在下方关于短文本分类的文本中,经头脑风暴后决定仅用哪个字段提取特征值进行分类?

所给文本.
#####
短文本分类---小白从0到0.3的辛酸历程(上)
短文本分类—纪录小白从0到0.3的辛酸历程
高能预警,读完本文大概需要5分钟
先谈需求:
老大说,目前需要将友商的数据按我们规则分出最细分类,我们好进一步分析对标。
一条商品数据10多个字段,有用的字段就是友商商品【各级分类】,【商品名称】,【品牌名称】,【店铺名称】、【公司名称】,在和雷雷姐及强哥头脑风暴后,决定仅用【商品名称】提取特征值进行分类,去TM的友商各级分类,我不关心好吧~
刚开始做法:
初步分类想法是按照人类思维去解读分类
举个栗子:
商品名称:【小米最新款9086型平衡车,冲满一次电可以跑一年】
人类思维会先对商品名进行分词,然后确定主语,最终判断该类型为【骑行分类】重点内容
涉及到的算法:
流程:
对训练集数据进行分词
停用词过滤/正则过滤/jieba自定义词典进行辅助分词
构建分类集词库/词向量
测试数据进行分词
分词后测试数据利用词库通过算法进行计算
取最优结果的集合为该商品分类
算法核心:
热度+相似度判定分类
训练集方面:
还好有老大辛苦准备的几十万条数据已分类好的数据,不用再当农村人!
本次算法思考与改进:
实际在用训练数据构建词库时,每个分类集数据量不一样大,有的几十万数据,有的几千条,初期的算法很容易引起数据倾斜,导致分类更多地倾斜到训练集多的分类中,初期在未改进算法时,很蠢的人为改变词库的词频数,强行干预整个训练过程。
#####
存储数据.
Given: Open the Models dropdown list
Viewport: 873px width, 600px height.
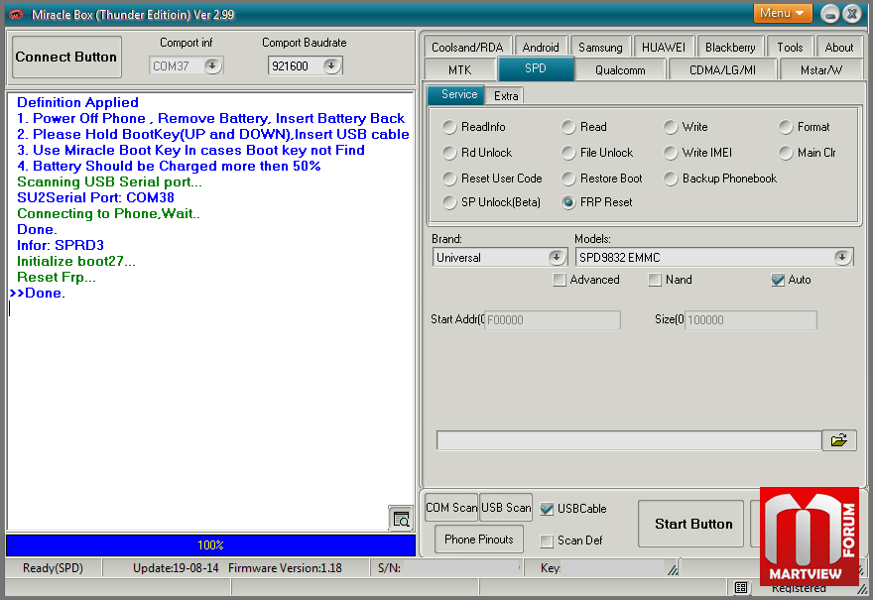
#####
任务输出. 商品名称